Editorial: SRP – a few good men
The current management of recurrent disease after definitive treatment of a localized prostate cancer with radiation therapy (RT) or cryotherapy remains debatable. A substantial portion of patients treated with RT (20–50%) will experience biochemical recurrence. Androgen deprivation therapy has been the mainstay of therapy for this patient population, especially if there was concern about metastatic spread. As the initial experience with salvage radical prostatectomy (SRP) was highly morbid with poor functional outcomes, this did not gain strong acceptance as a recommended treatment method; however, with improved functional outcomes and fewer complications reported in recent series, SRP has once again become a viable alternative in select cases.
The rarity of the procedure makes it difficult to generate large-volume prospective studies on SRP, requiring us to depend on retrospective series. Chade et al. [1] published the largest series of patients undergoing SRP through a multicentre collaborative effort, and were able to identify 404 patients treated between 1985 and 2009; other large series were limited to 50–200 patients. In their systematic review of studies published between 1980 and 2011, Chade et al. [2] reported 5- and 10-year biochemical recurrence-free survival rates of 47–82% and 28–53%, respectively. This broad range of outcomes hints at the variable response of patients to SRP. Identifying the subset of patients who are most likely to benefit from SRP will therefore help tailor therapies for patients who have failed RT, cryotherapy or high-intensity focused ultrasonography.
As described by Mandel et al. [3], there are three sets of guidelines currently addressing patient selection for SRP. The NICE guidelines are the least specific, essentially mentioning SRP as an option for management without specifying specific criteria [4]. The European Association of Urology (EAU) and National Comprehensive Cancer Network guidelines are more specific, and help narrow the patient population to men with clinically localized recurrence (cT1–2), life expectancy of at least 10 years and a preoperative PSA level <10 ng/mL[5, 6]. The EAU guidelines are even more restrictive, limiting selection to men with Gleason ≤7 on prostate biopsy, although they do not specify whether that is before or after RT [5].
In their retrospective analysis of 55 patients treated with SRP between 2007 and 2012, Mandel et al. [3] compare the oncological outcomes of patients treated according to the EAU criteria (n = 32) and those treated without meeting the EAU criteria (n = 23). The 5-year biochemical recurrence-free survival rate was 48.7%, consistent with previous studies, as was the 5-year cancer-specific survival rate of 89%. Importantly, however, after stratification based on EAU criteria, the 5-year biochemical recurrence-free survival rates were drastically different: 73.9% in patients who met the EAU criteria and 11.6% in patients who did not. Patients who did not meet the EAU criteria were more likely to have Gleason score ≥8 (P = 0.08) tumours and pN1 (nodal metastatic) disease at the time of SRP (P = 0.04), which shows the ability of these criteria to select patients with localized disease recurrence. They also established that overall functional outcomes were acceptable after this procedure, with a postoperative urinary continence rate of 74%; none of the patients recovered potency, however, which is not surprising considering the high rate of preoperative erectile dysfunction and the non-nerve-sparing nature of the procedure [3].
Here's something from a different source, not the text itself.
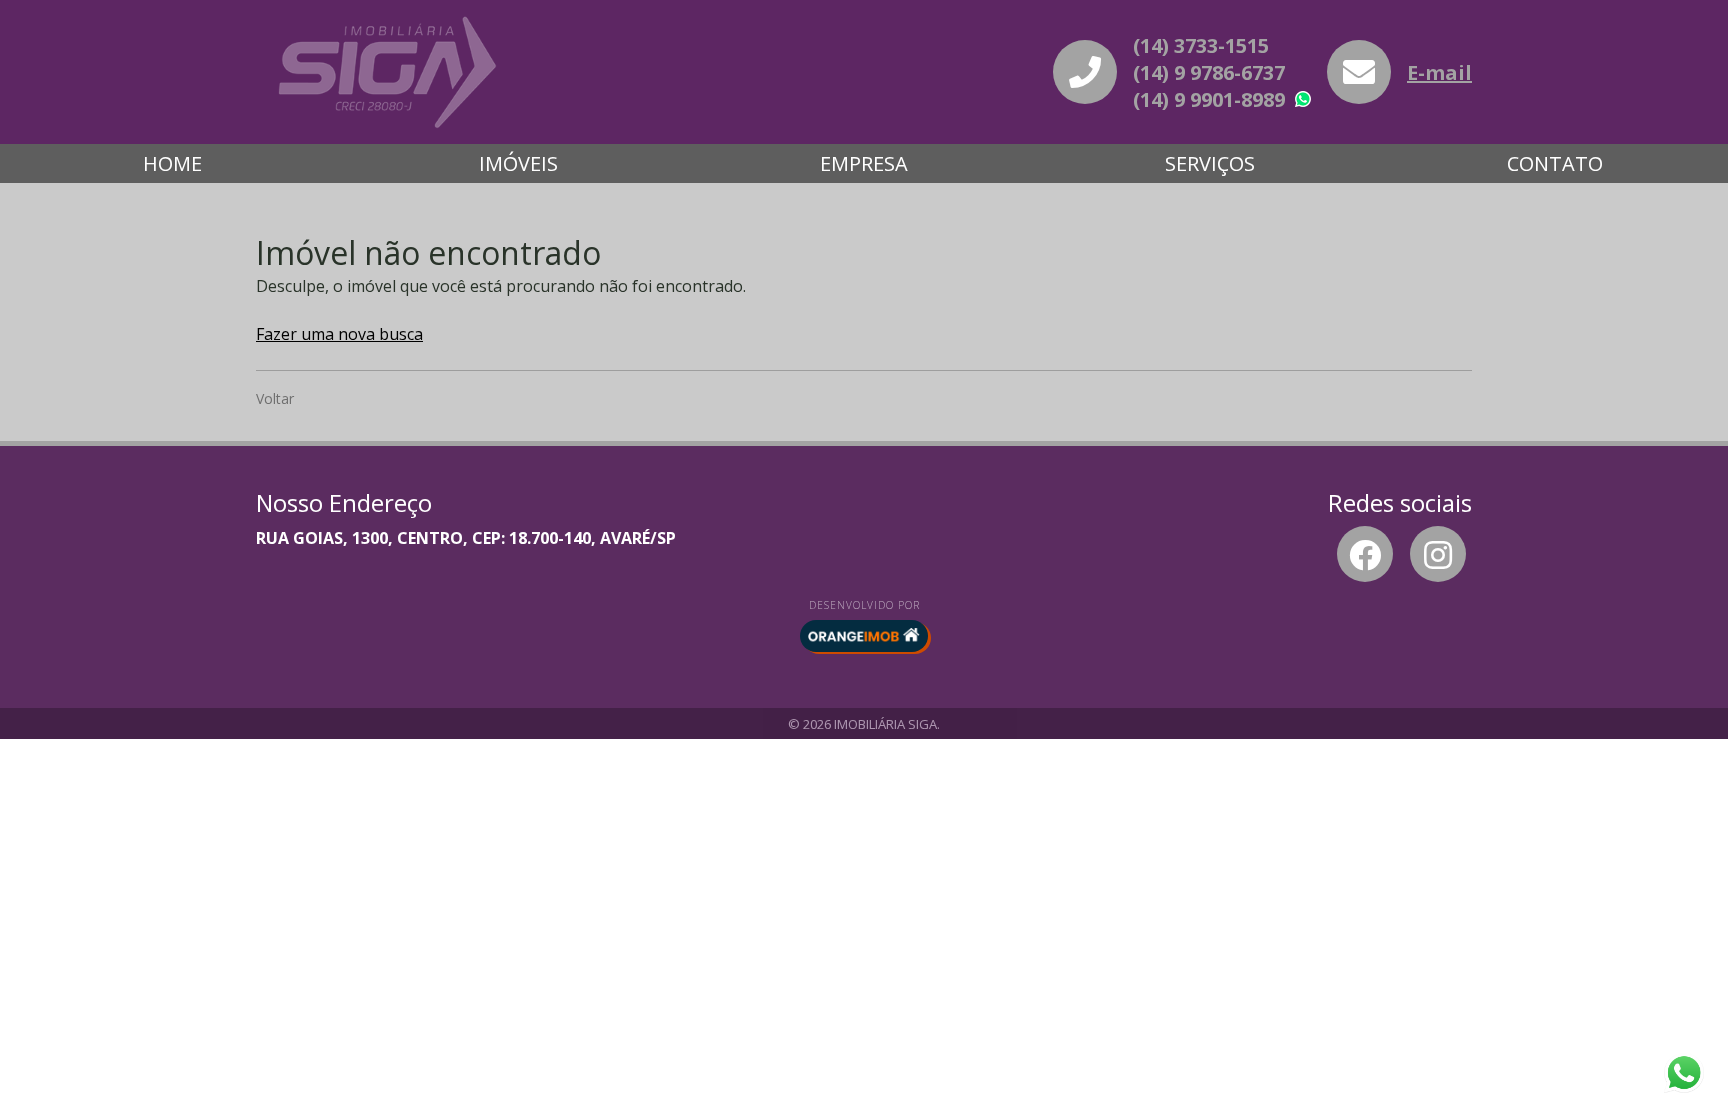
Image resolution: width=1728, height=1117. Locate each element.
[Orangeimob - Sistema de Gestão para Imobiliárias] (864, 636)
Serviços (1210, 163)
In terms of complications, 12.7% of the patients had Clavien ≥ III complications requiring additional intervention. When complications do occur, they can be severe: three of the patients (5.5%) developed rectovesical fistulae and failed conservative management, progressing to fistula repair with omental flap, and two of the patients required permanent urinary diversion. There was no specification, however, regarding which subset of patients experienced these complications. The complication rate was acceptable, and consistent with recent reports of decreased complication rates with SRP [3].
While the study has its limitations as a retrospective review of a relatively small cohort, it is the first to analyse outcomes based on published guidelines criteria, and thereby helps to validate the subset of patients that will benefit from surgical intervention. Based on their findings, appropriately selected patients, those with evidence of truly localized recurrent disease after RT or high-intensity focused ultrasonography, can have significant oncological benefit with acceptable functional outcomes and without significant morbidity. The goal is not to perform SRP indiscriminately, rather to wait for a few good men.